__Exercise details__
Look through the records below, count the lines with the word "agent", and reply with only the number.

Stored items
┌──

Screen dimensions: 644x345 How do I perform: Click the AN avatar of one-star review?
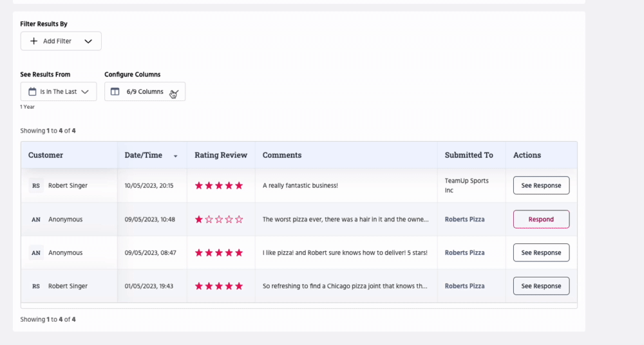pyautogui.click(x=36, y=219)
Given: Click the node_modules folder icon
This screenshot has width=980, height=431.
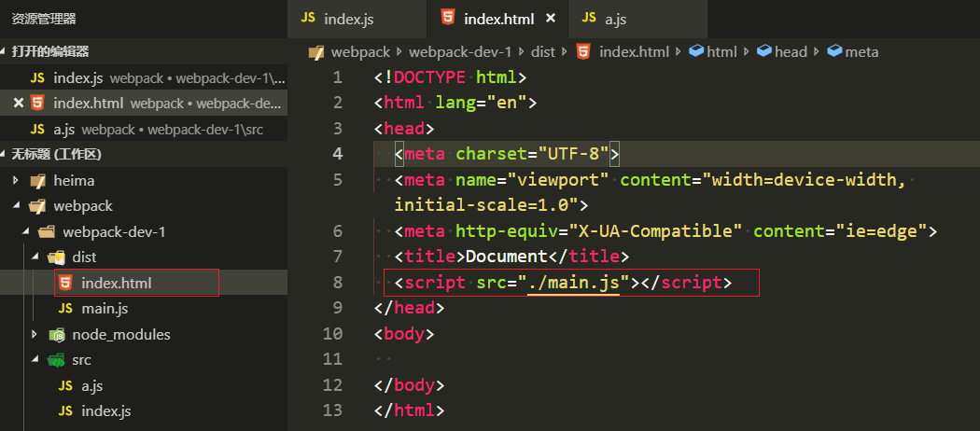Looking at the screenshot, I should [58, 334].
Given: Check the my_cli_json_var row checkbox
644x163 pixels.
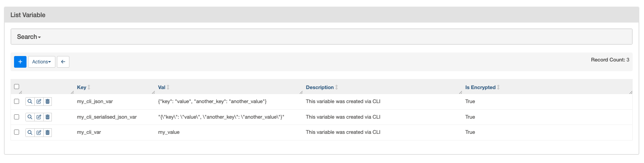Looking at the screenshot, I should [16, 101].
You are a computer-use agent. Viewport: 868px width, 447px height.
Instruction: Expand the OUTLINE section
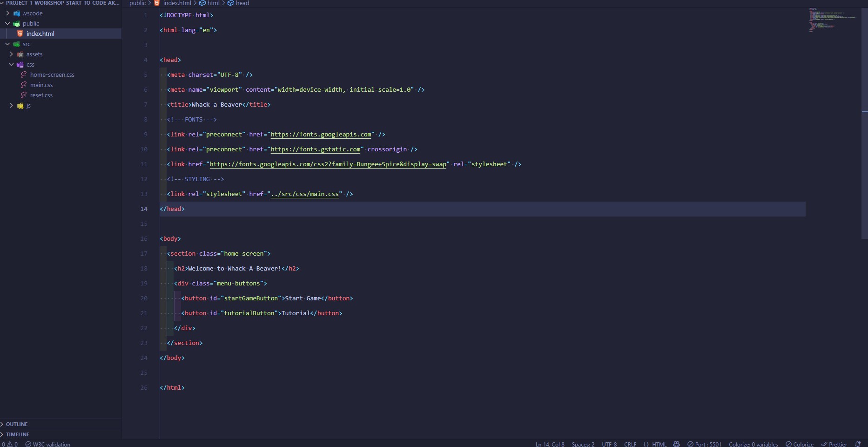pos(17,424)
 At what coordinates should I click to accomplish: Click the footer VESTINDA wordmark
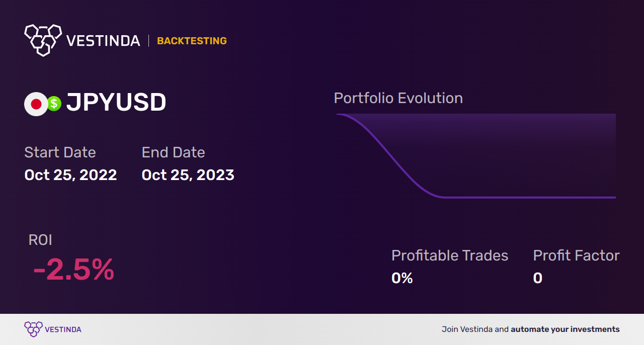click(x=63, y=329)
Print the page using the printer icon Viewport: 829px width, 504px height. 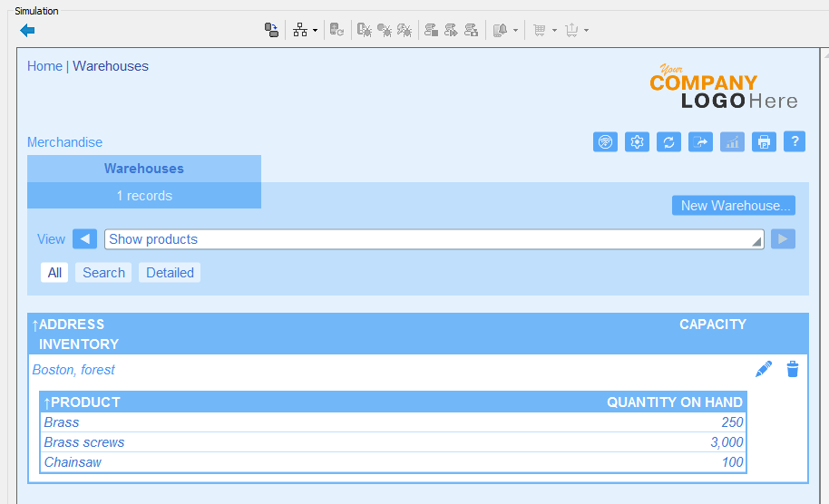click(x=764, y=142)
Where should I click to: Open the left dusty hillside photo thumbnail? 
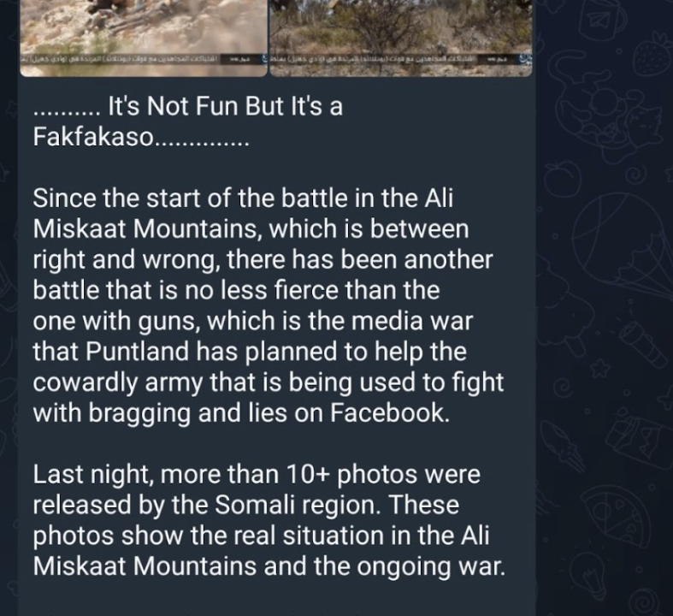click(144, 38)
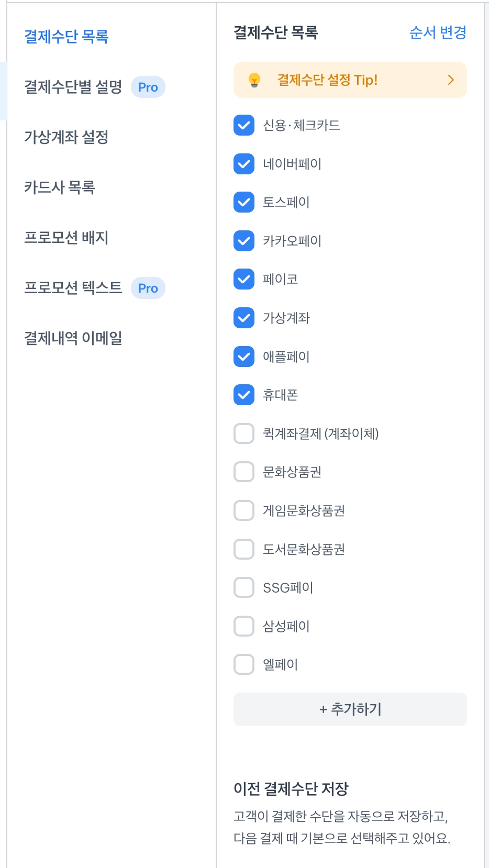Enable the 퀵계좌결제 (계좌이체) checkbox

click(244, 433)
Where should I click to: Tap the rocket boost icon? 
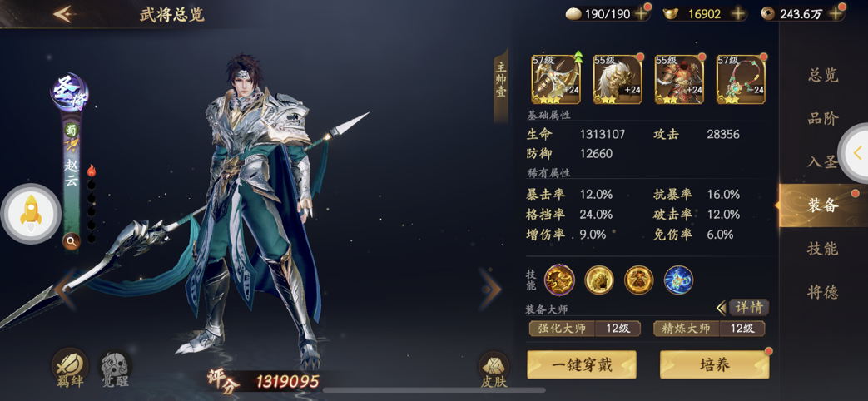31,214
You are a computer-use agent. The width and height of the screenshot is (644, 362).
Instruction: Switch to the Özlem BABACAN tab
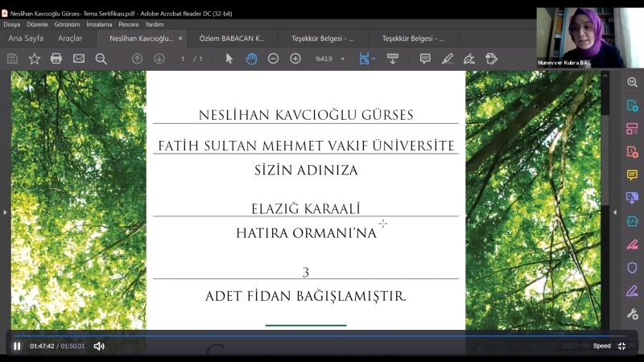(x=232, y=38)
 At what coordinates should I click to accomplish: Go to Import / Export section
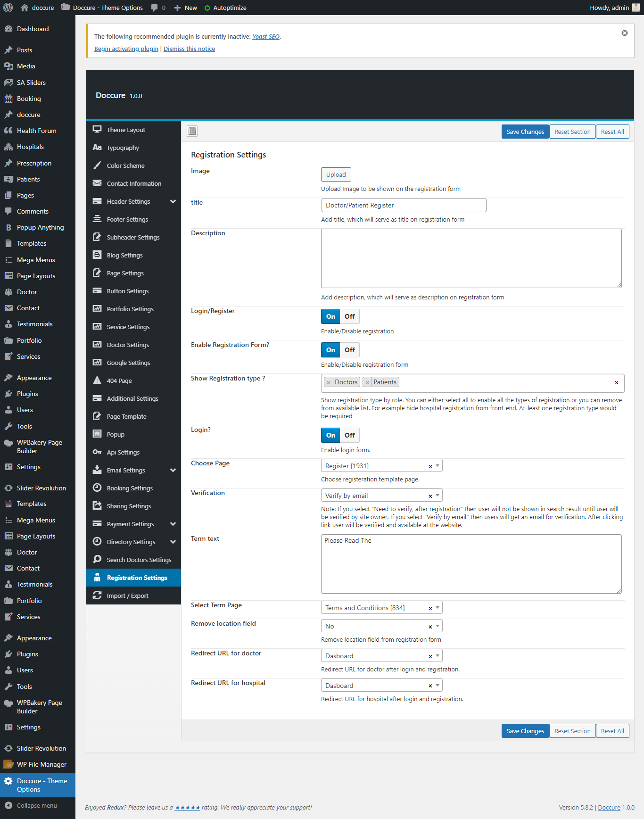tap(127, 596)
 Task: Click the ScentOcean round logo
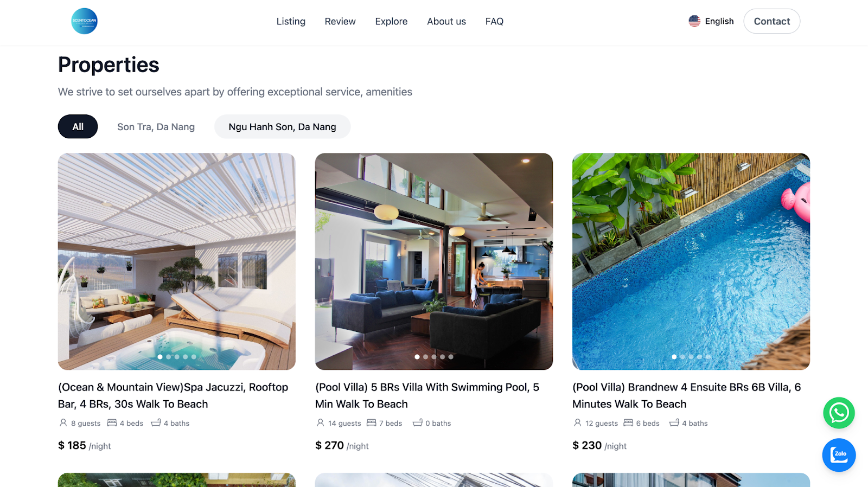click(x=84, y=21)
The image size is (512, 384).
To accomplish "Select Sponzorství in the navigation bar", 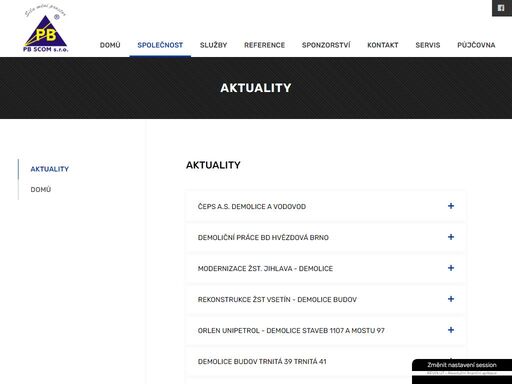I will click(x=326, y=45).
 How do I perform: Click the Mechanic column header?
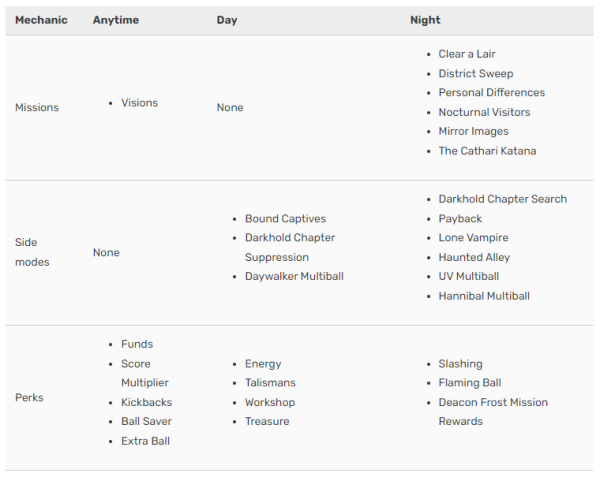pos(41,20)
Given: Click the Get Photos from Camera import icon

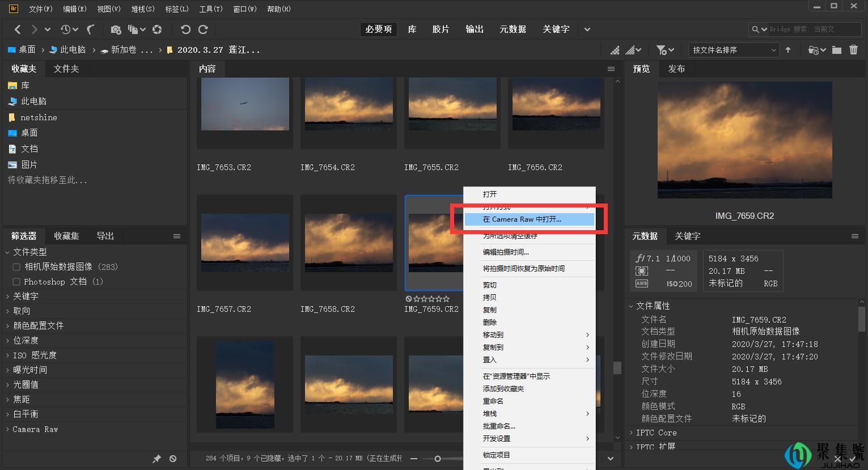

└──

__Reply__
2